The Cord 810 stopped the show. People had to stand on surrounding cars just to get a glimpse of Cord’s exciting new design. Cord received over 7,600 requests for more information on the 810. Unfortunately, due to unanticipated production start-up problems, almost six months would pass before any deliveries were made.

E.L. Cord's 1937 Cord Beverly
E.L. Cord’s personal 1937 Cord 812 Beverly
Copyright © 2008 Auburn Cord Duesenberg Automobile Museum

The Cord Model 810 was available in four models: the five-passenger Westchester Sedan, four-passenger Beverly Sedan, five-passenger Convertible Phaeton Sedan, and the Convertible Coupe with rumble seat.

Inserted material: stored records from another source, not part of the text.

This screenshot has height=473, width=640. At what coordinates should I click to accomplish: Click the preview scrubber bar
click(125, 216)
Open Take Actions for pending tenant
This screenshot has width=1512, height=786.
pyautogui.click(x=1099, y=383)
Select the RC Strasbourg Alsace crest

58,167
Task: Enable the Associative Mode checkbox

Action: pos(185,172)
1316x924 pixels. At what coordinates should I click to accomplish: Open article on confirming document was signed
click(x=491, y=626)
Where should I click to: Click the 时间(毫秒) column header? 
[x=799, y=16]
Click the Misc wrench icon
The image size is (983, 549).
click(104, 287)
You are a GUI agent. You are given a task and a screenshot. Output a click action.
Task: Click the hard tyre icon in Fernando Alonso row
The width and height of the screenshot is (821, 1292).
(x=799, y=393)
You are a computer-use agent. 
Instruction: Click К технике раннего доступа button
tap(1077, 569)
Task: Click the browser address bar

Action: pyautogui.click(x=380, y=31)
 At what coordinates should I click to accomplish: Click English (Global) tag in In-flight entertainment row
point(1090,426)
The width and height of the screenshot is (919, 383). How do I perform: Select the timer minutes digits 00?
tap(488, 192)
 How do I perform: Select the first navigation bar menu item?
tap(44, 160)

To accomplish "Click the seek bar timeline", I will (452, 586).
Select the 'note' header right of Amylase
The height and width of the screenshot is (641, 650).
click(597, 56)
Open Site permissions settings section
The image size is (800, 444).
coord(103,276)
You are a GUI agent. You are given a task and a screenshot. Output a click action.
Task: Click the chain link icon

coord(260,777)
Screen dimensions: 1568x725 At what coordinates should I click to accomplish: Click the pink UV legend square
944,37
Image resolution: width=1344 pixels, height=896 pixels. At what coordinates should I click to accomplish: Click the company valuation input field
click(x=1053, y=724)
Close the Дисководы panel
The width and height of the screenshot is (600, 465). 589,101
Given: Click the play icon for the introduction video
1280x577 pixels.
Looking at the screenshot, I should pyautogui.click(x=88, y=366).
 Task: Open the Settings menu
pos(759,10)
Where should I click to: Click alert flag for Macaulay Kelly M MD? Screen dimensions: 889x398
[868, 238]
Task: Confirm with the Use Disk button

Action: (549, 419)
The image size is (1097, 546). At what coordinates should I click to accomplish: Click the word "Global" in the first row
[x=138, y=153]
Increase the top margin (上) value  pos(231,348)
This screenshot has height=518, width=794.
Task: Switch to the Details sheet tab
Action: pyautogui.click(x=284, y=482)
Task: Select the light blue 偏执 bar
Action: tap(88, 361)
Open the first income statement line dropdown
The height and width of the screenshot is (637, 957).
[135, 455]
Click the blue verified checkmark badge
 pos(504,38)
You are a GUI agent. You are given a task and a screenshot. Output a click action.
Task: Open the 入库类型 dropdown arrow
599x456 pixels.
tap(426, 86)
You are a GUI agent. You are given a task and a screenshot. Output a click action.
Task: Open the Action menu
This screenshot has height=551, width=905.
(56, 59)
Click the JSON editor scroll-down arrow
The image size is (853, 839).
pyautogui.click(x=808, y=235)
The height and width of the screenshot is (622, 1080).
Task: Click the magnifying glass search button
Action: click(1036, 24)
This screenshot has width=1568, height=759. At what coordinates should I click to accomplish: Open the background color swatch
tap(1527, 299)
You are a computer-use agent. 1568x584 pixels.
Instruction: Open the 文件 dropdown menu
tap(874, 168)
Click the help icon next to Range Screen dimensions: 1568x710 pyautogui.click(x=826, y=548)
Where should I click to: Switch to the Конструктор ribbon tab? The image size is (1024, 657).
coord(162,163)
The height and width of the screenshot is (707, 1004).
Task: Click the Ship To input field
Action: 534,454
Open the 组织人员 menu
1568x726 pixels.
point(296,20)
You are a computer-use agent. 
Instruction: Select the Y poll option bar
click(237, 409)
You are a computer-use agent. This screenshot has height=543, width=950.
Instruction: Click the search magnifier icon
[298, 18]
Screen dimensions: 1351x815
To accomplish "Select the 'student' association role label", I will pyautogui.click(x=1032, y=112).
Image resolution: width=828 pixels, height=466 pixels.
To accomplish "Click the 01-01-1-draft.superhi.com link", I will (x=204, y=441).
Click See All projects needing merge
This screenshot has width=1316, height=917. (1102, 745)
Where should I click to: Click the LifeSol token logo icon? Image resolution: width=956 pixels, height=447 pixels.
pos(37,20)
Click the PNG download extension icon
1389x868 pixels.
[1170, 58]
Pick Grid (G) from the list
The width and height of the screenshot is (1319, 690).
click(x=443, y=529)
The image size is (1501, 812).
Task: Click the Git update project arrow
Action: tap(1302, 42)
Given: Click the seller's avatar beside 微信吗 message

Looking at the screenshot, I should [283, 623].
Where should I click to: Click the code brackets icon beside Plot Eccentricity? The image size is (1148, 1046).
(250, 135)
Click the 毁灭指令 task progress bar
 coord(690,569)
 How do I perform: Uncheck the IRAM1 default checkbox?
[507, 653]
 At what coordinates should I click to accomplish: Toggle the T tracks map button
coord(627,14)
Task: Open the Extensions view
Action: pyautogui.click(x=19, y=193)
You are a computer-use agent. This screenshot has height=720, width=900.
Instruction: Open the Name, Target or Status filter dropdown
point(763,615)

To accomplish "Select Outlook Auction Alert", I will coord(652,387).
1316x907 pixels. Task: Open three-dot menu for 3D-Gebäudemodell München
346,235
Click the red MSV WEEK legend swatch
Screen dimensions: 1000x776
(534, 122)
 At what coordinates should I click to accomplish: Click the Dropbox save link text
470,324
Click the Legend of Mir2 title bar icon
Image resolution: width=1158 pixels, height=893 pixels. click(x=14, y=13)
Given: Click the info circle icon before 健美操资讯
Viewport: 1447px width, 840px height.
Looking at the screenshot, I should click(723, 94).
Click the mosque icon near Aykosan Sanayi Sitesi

The first Cord 810 rolled off the assembly line in Connersville on February 15, 1936. Innovations on the Cord 810 included disappearing headlights, concealed door hinges, rheostat-controlled instrument lights, variable speed windshield wipers, Bendix Electric Hand (steering column mounted-electric gear pre-selection unit), and factory installed radio. The model was the first automobile in the United States to adopt unit body construction in its full sense. (Chrysler Airflow and Lincoln Zepher used modified forms.)

In November 1936, the company introduced the Cord 812 for the 1937 model year. The 1937 Cord Model 812 had a 190 h.p. supercharged engine and boasted chrome-plated external exhaust pipes. An example of the model’s claim-to-fame was its use as the official chief observer’s car for the 1937 Indianapolis 500 mile race.

The year, however, witnessed a soft auto market, and Cord production fell to around 1,100 units. In 1937, only the wealthy few could afford the $2,500 to $3,500 needed to buy this exceptional automobile. Some of the internationally known celebrities purchasing Cord automobiles were the movie stars Sonja Heine and Tom Mix. In fact, actress Jean Harlow ordered a Cord with paint and upholstery to match her platinum blonde hair.

When production of the Cord automobile was terminated in October 1937, fewer than 3,000 Model 810/812 units had been produced. The automotive operations of Cord Corporation died when E.L. Cord shifted his focus to other interests.

In their day, these Cords stirred the imagination of the motoring public. Their clean simplicity of line, exciting innovations, and luxurious appointments won much admiration and many awards. At the 1951 Museum of Modern Art exhibit titled Eight Automobiles, MOMA curator Arthur Drexler declared: “We regard the Cord as the outstanding American contribution to automobile design.” This popularity still rings true some 80 years later.